Kedua, seiring dengan terus bertambahnya jumlah penduduk Indonesia maupun dunia yang akan mencapai 300 juta dan 8 miliar pada tahun 2020, maka permintaan domestik maupun global terhadap bahan pangan, serat, kayu, obat-obatan, kosmetik, energi, dan jasa-jasa lingkungan yang berasal dari ekosistem alam pun bakal berlipat ganda. Padahal negara-negara lain, terutama negara-negara maju, hampir semua ekosistem alamnya telah dikonversi menjadi kawasan perumahan, kota, industri, pertanian, jalan, dan prasarana pembangunan lainnya. Oleh sebab itu, negara yang kaya SDA, khususnya Indonesia, akan memiliki keunggulan komparatif. Bila keunggulan komparatif ini kita kelola dengan menerapkan IPTEK dan akhlak mulia, maka ekonomi berbasis SDA akan menjadi keunggulan kompetitif yang mampu mendongkrak daya saing ekonomi Indonesia secara dramatis.
Ketiga, bahwa negara dengan penduduk lebih besar dari 100 juta jiwa, jika kebutuhan pangannya bergantung pada pasokan impor, maka akan susah maju dan mandiri (FAO, 1998). Keruntuhan Uni Soviet adalah salah satu bukti telanjang dari fenomena ini.
Keempat, sebagian besar kegiatan sektor ekonomi berbasis SDA berlangsung di daerah pedesaan, pesisir, pulau-pulau kecil, atau di luar Jawa dan Bali. Sehingga, membantu penyelesaian permasalahan nasional yang hingga kini belum terpecahkan, yakni urbanisasi, brain drain, persebaran penduduk yang tidak merata, dan ketimpangan pembangunan antar wilayah.
Kelima, sehubungan dengan sifatnya yang terbarukan, maka jika dikelola secara bijaksana, sektor ekonomi berbasis SDA terbarukan dapat menjamin pembangunan ekonomi Indonesia secara berkelanjutan.
Keenam, mayoritas rakyat Indonesia (75%) bekerja di lima sektor ekonomi berbasis SDA, yakni pertanian, kelautan dan perikanan, kehutanan, pertambangan dan energi (ESDM), dan pariwisata. Maka, adalah pilihan yang tepat dan cerdas bila kita memperkuat dan mengembangkan kelima sektor ini.

#### POTONGAN DATA:
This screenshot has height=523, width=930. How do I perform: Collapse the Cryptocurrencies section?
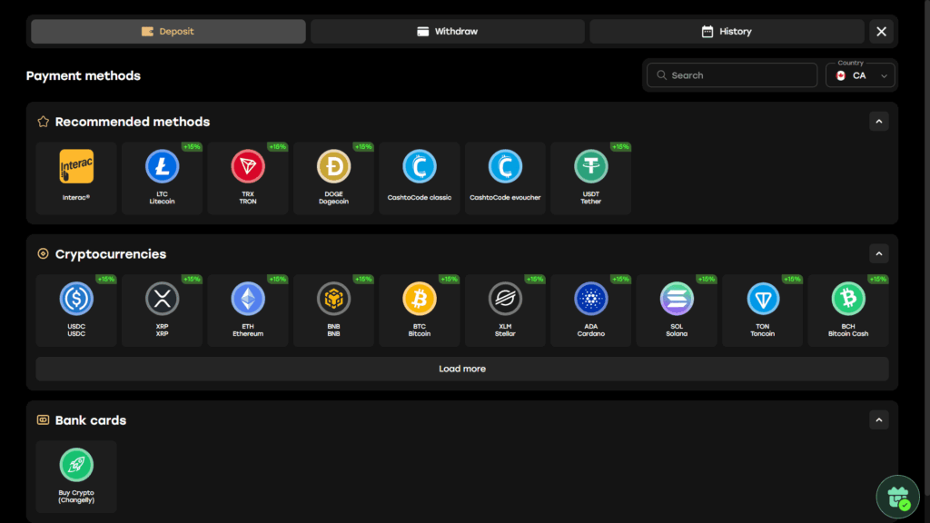[x=878, y=254]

#### SOAL LATIHAN:
- a) Tulis ulang bagian teks tentang ekonomi berbasis SDA mulai dari "Ketiga, bahwa negara" dan berakhir pada "dari fenomena ini.", dengan mengganti nama "Uni Soviet" menjadi "Yugoslavia".
- b) Jawablah pertanyaan berikut berdasarkan teks tentang ekonomi berbasis SDA.
(i) Berapa jumlah penduduk Indonesia yang akan dicapai pada tahun 2020?
(ii) Negara dengan penduduk lebih besar dari berapa jiwa yang akan susah maju dan mandiri jika kebutuhan pangannya bergantung pada impor?
(iii) Berapa persen rakyat Indonesia yang bekerja di lima sektor ekonomi berbasis SDA?

#### PEMBAHASAN SOAL:
- a)
Ketiga, bahwa negara dengan penduduk lebih besar dari 100 juta jiwa, jika kebutuhan pangannya bergantung pada pasokan impor, maka akan susah maju dan mandiri (FAO, 1998). Keruntuhan Yugoslavia adalah salah satu bukti telanjang dari fenomena ini.

- b)
(i) 300 juta.
(ii) 100 juta jiwa.
(iii) 75%.